■ Instructions for the task ■
Copy each line of the data below, character for character.

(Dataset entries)
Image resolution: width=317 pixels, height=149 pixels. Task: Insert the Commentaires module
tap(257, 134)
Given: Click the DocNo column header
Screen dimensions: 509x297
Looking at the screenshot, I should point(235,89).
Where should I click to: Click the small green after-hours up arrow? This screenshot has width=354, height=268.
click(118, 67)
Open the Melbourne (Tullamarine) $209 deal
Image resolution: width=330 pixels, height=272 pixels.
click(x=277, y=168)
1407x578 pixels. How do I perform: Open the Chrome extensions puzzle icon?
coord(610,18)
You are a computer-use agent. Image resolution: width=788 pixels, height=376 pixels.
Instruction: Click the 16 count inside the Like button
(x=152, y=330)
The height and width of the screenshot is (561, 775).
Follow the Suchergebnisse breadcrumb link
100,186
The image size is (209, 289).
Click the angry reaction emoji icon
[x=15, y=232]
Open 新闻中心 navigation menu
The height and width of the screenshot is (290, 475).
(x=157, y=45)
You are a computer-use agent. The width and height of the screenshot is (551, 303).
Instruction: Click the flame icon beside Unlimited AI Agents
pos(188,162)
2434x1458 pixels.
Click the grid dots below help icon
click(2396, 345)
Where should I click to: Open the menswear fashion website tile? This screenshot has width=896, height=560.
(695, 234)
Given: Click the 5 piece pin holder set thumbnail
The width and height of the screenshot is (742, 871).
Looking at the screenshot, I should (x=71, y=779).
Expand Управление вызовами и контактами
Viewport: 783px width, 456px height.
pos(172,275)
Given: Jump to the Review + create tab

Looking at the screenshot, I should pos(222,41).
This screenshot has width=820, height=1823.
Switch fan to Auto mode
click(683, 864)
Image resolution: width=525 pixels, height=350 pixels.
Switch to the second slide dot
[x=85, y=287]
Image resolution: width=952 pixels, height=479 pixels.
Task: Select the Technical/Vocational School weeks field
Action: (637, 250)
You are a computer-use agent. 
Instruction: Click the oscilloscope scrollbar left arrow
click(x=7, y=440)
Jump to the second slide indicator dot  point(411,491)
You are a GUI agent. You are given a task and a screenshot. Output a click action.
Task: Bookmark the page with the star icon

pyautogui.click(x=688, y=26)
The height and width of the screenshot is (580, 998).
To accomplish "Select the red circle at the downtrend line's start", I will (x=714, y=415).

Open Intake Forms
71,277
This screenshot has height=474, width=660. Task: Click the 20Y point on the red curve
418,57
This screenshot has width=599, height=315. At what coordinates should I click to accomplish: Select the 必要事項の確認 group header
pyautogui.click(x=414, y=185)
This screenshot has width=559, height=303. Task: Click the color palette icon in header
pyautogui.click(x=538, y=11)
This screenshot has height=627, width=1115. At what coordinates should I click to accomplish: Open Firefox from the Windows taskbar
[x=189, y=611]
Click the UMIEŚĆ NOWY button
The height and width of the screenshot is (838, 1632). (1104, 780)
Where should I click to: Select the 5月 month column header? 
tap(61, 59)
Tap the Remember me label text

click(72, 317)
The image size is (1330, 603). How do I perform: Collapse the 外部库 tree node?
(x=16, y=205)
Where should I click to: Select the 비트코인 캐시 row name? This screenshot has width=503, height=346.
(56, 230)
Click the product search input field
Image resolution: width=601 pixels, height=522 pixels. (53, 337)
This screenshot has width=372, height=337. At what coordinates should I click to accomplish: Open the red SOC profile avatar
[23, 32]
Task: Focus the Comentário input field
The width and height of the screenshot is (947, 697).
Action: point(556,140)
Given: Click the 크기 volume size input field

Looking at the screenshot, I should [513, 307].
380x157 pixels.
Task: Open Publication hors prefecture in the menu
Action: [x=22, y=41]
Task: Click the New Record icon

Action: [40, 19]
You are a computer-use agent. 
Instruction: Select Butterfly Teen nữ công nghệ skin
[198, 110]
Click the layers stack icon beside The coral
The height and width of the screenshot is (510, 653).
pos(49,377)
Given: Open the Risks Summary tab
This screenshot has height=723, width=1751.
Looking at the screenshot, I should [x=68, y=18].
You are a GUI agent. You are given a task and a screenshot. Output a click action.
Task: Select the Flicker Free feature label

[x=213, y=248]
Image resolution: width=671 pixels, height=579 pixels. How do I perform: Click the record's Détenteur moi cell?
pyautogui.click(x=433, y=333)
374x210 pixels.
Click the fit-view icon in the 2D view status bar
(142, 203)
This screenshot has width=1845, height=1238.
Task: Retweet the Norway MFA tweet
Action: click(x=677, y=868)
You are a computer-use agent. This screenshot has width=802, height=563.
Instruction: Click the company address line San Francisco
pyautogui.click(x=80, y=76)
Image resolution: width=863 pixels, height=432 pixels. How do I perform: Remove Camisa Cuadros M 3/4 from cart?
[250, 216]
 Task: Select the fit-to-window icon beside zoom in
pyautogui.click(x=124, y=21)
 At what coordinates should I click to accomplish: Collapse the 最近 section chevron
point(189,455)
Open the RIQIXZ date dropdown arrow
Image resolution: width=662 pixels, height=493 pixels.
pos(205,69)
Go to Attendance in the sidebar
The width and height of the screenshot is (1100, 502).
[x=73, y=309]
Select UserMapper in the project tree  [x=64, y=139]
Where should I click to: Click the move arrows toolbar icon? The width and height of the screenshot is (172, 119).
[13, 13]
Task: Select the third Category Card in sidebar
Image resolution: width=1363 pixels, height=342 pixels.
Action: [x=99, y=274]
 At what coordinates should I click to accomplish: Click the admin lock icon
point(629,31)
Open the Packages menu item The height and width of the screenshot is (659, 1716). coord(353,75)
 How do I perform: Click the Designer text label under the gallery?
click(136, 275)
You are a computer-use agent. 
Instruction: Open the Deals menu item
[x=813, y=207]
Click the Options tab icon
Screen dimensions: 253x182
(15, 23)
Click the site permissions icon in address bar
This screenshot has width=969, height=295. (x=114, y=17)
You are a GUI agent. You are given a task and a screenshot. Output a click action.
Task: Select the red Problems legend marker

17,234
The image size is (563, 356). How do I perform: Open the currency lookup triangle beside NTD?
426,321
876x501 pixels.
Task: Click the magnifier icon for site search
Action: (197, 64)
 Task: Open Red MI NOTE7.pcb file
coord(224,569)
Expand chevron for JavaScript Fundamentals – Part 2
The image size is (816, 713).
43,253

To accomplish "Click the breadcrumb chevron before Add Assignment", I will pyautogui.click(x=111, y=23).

■ Answer to this task ■
Image resolution: width=317 pixels, height=149 pixels. Task: Insert the Commentaires module
tap(257, 134)
Given: Click the DocNo column header
Screen dimensions: 509x297
Looking at the screenshot, I should point(235,89).
Where should I click to: Click the small green after-hours up arrow? This screenshot has width=354, height=268.
click(118, 67)
Open the Melbourne (Tullamarine) $209 deal
Image resolution: width=330 pixels, height=272 pixels.
click(x=277, y=168)
1407x578 pixels. How do I perform: Open the Chrome extensions puzzle icon?
coord(610,18)
You are a computer-use agent. Image resolution: width=788 pixels, height=376 pixels.
Instruction: Click the 16 count inside the Like button
(x=152, y=330)
The height and width of the screenshot is (561, 775).
Follow the Suchergebnisse breadcrumb link
100,186
The image size is (209, 289).
Click the angry reaction emoji icon
[x=15, y=232]
Open 新闻中心 navigation menu
The height and width of the screenshot is (290, 475).
(x=157, y=45)
You are a computer-use agent. The width and height of the screenshot is (551, 303).
Instruction: Click the flame icon beside Unlimited AI Agents
pos(188,162)
2434x1458 pixels.
Click the grid dots below help icon
click(2396, 345)
Where should I click to: Open the menswear fashion website tile? This screenshot has width=896, height=560.
(695, 234)
Given: Click the 5 piece pin holder set thumbnail
The width and height of the screenshot is (742, 871).
Looking at the screenshot, I should (x=71, y=779).
Expand Управление вызовами и контактами
Viewport: 783px width, 456px height.
pos(172,275)
Given: Jump to the Review + create tab

Looking at the screenshot, I should pos(222,41).
This screenshot has width=820, height=1823.
Switch fan to Auto mode
click(683, 864)
Image resolution: width=525 pixels, height=350 pixels.
Switch to the second slide dot
[x=85, y=287]
Image resolution: width=952 pixels, height=479 pixels.
Task: Select the Technical/Vocational School weeks field
Action: (637, 250)
You are a computer-use agent. 
Instruction: Click the oscilloscope scrollbar left arrow
click(x=7, y=440)
Jump to the second slide indicator dot  point(411,491)
You are a GUI agent. You are given a task and a screenshot. Output a click action.
Task: Bookmark the page with the star icon

pyautogui.click(x=688, y=26)
The height and width of the screenshot is (580, 998).
To accomplish "Select the red circle at the downtrend line's start", I will (x=714, y=415).

Open Intake Forms
71,277
This screenshot has height=474, width=660. Task: Click the 20Y point on the red curve
418,57
This screenshot has width=599, height=315. At what coordinates should I click to accomplish: Select the 必要事項の確認 group header
pyautogui.click(x=414, y=185)
This screenshot has width=559, height=303. Task: Click the color palette icon in header
pyautogui.click(x=538, y=11)
This screenshot has height=627, width=1115. At what coordinates should I click to accomplish: Open Firefox from the Windows taskbar
[x=189, y=611]
Click the UMIEŚĆ NOWY button
The height and width of the screenshot is (838, 1632). (1104, 780)
Where should I click to: Select the 5月 month column header? 
tap(61, 59)
Tap the Remember me label text

click(72, 317)
The image size is (1330, 603). How do I perform: Collapse the 外部库 tree node?
(x=16, y=205)
Where should I click to: Select the 비트코인 캐시 row name? This screenshot has width=503, height=346.
(56, 230)
Click the product search input field
Image resolution: width=601 pixels, height=522 pixels. (53, 337)
This screenshot has width=372, height=337. At what coordinates should I click to accomplish: Open the red SOC profile avatar
[23, 32]
Task: Focus the Comentário input field
The width and height of the screenshot is (947, 697).
Action: point(556,140)
Given: Click the 크기 volume size input field

Looking at the screenshot, I should [513, 307].
380x157 pixels.
Task: Open Publication hors prefecture in the menu
Action: [x=22, y=41]
Task: Click the New Record icon

Action: [40, 19]
You are a computer-use agent. 
Instruction: Select Butterfly Teen nữ công nghệ skin
[198, 110]
Click the layers stack icon beside The coral
The height and width of the screenshot is (510, 653).
pos(49,377)
Given: Open the Risks Summary tab
This screenshot has height=723, width=1751.
Looking at the screenshot, I should [x=68, y=18].
You are a GUI agent. You are given a task and a screenshot. Output a click action.
Task: Select the Flicker Free feature label

[x=213, y=248]
Image resolution: width=671 pixels, height=579 pixels. How do I perform: Click the record's Détenteur moi cell?
pyautogui.click(x=433, y=333)
374x210 pixels.
Click the fit-view icon in the 2D view status bar
(142, 203)
This screenshot has width=1845, height=1238.
Task: Retweet the Norway MFA tweet
Action: click(x=677, y=868)
You are a computer-use agent. This screenshot has width=802, height=563.
Instruction: Click the company address line San Francisco
pyautogui.click(x=80, y=76)
Image resolution: width=863 pixels, height=432 pixels. How do I perform: Remove Camisa Cuadros M 3/4 from cart?
[250, 216]
 Task: Select the fit-to-window icon beside zoom in
pyautogui.click(x=124, y=21)
 At what coordinates should I click to accomplish: Collapse the 最近 section chevron
point(189,455)
Open the RIQIXZ date dropdown arrow
Image resolution: width=662 pixels, height=493 pixels.
pos(205,69)
Go to Attendance in the sidebar
The width and height of the screenshot is (1100, 502).
[x=73, y=309]
Select UserMapper in the project tree  [x=64, y=139]
Where should I click to: Click the move arrows toolbar icon? The width and height of the screenshot is (172, 119).
[13, 13]
Task: Select the third Category Card in sidebar
Image resolution: width=1363 pixels, height=342 pixels.
Action: [x=99, y=274]
 At what coordinates should I click to accomplish: Click the admin lock icon
point(629,31)
Open the Packages menu item The height and width of the screenshot is (659, 1716). coord(353,75)
 How do I perform: Click the Designer text label under the gallery?
click(136, 275)
You are a computer-use agent. 
Instruction: Open the Deals menu item
[x=813, y=207]
Click the Options tab icon
Screen dimensions: 253x182
(15, 23)
Click the site permissions icon in address bar
This screenshot has width=969, height=295. (x=114, y=17)
You are a GUI agent. You are given a task and a screenshot. Output a click action.
Task: Select the red Problems legend marker

17,234
The image size is (563, 356). How do I perform: Open the currency lookup triangle beside NTD?
426,321
876x501 pixels.
Task: Click the magnifier icon for site search
Action: (197, 64)
 Task: Open Red MI NOTE7.pcb file
coord(224,569)
Expand chevron for JavaScript Fundamentals – Part 2
The image size is (816, 713).
43,253

To accomplish "Click the breadcrumb chevron before Add Assignment", I will pyautogui.click(x=111, y=23).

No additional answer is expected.